Texas Must Keep Its Paws Off Oklahoma Water

     WASHINGTON (CN) – An agreement between four states that share the Red River does not entitle Texas to take Oklahoma water, the Supreme Court ruled Thursday.
     Texas, Oklahoma, Arkansas and Louisiana all take water from the Red River under a 1955 congressional edict and the Red River Compact, ratified in 1980.
     As the population of Dallas-Fort Worth boomed in 2007, the Tarrant Regional Water District had its eye on the Red River’s three tributaries in Oklahoma to satisfy its need for more water.
     The district failed, however, to negotiate the purchase of water from Oklahoma and the Choctaw and Chicka­saw Nations, and then applied for a water resource permit from Oklahoma.
     Knowing that Oklahoma would likely deny its request because of state laws that effectively prevent out-of­-state applicants from taking or diverting water from within Oklahoma’s borders, the district sued nine officials with the Oklahoma Water Resources Board and the Oklahoma Water Conservation Storage Commission.
     It said Oklahoma’s laws burden interstate commerce in violation of the dormant commerce clause, and that Red River Compact also pre-empts Oklahoma’s rules, triggering the supremacy clause.

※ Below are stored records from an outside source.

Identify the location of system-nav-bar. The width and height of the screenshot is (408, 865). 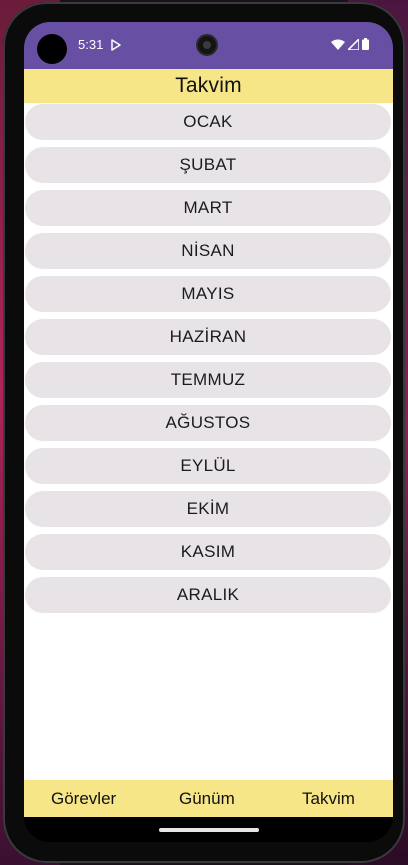
(208, 830).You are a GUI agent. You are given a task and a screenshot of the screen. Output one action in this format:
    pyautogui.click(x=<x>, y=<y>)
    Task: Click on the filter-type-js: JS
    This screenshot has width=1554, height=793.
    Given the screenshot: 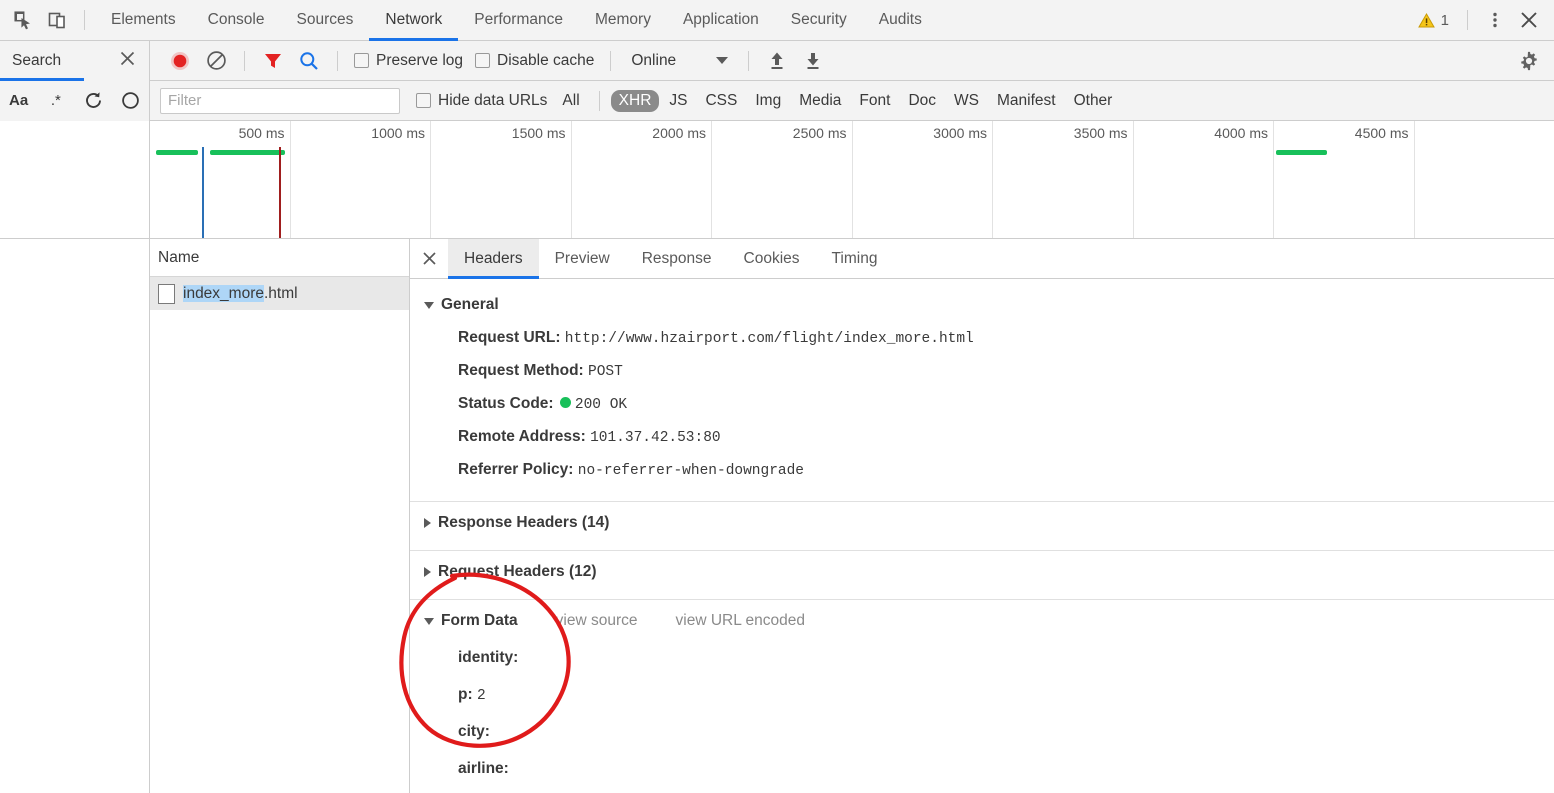 What is the action you would take?
    pyautogui.click(x=678, y=101)
    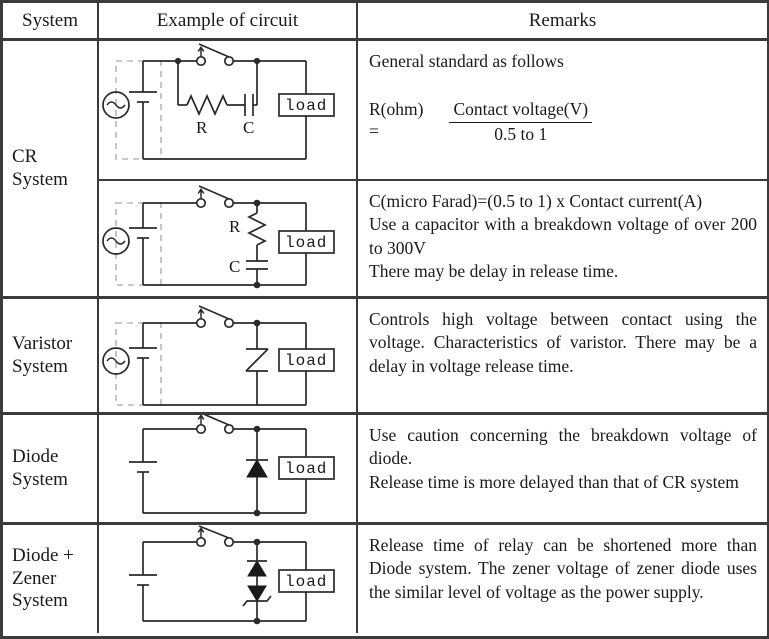 This screenshot has height=639, width=769. What do you see at coordinates (40, 601) in the screenshot?
I see `system-label-diode-zener-line3: System` at bounding box center [40, 601]. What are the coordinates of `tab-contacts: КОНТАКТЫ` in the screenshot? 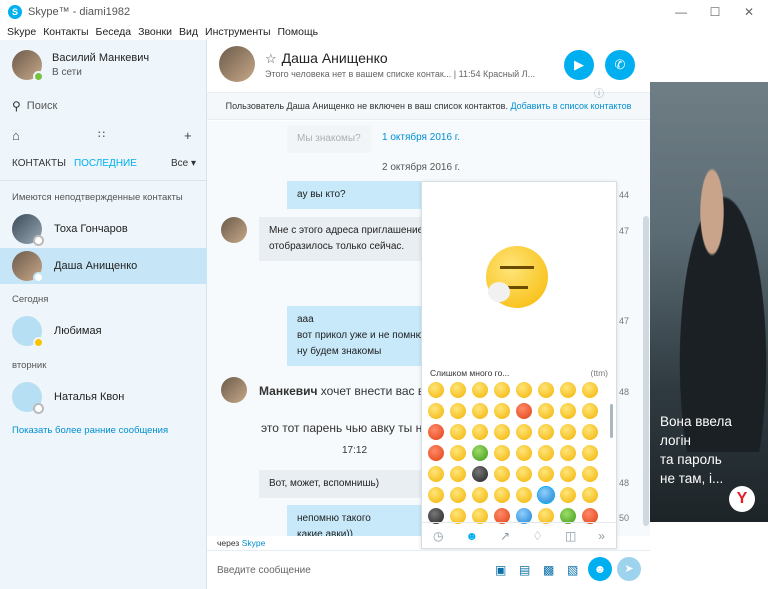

     After Oklahoma lawmakers overhauled the water permit process in 2009, Tarrant tacked the new statutes to its complaint.
     That same year, a federal judge granted the Oklahoma defendants summary judgment in the lawsuit.
     The 10th Circuit affirmed in September 2011, and the Supreme Court took up the case this past January to consider “whether a provision of a congressionally approved multi-state compact that is designed to ensure an equal share of water among the contracting states preempts protectionist state laws that obstruct other states from accessing the water to which they are entitled by the compact.”
     It also affirmed Thursday.
     “Three things persuade us that cross-border rights were not granted by the Compact: the well-established principle that states do not easily cede their sovereign powers, including their control over waters within their own terri­tories; the fact that other interstate water compacts have treated cross-border rights explicitly; and the parties’ course of dealing,” Justice Sonia Sotomayor wrote for the unanimous court.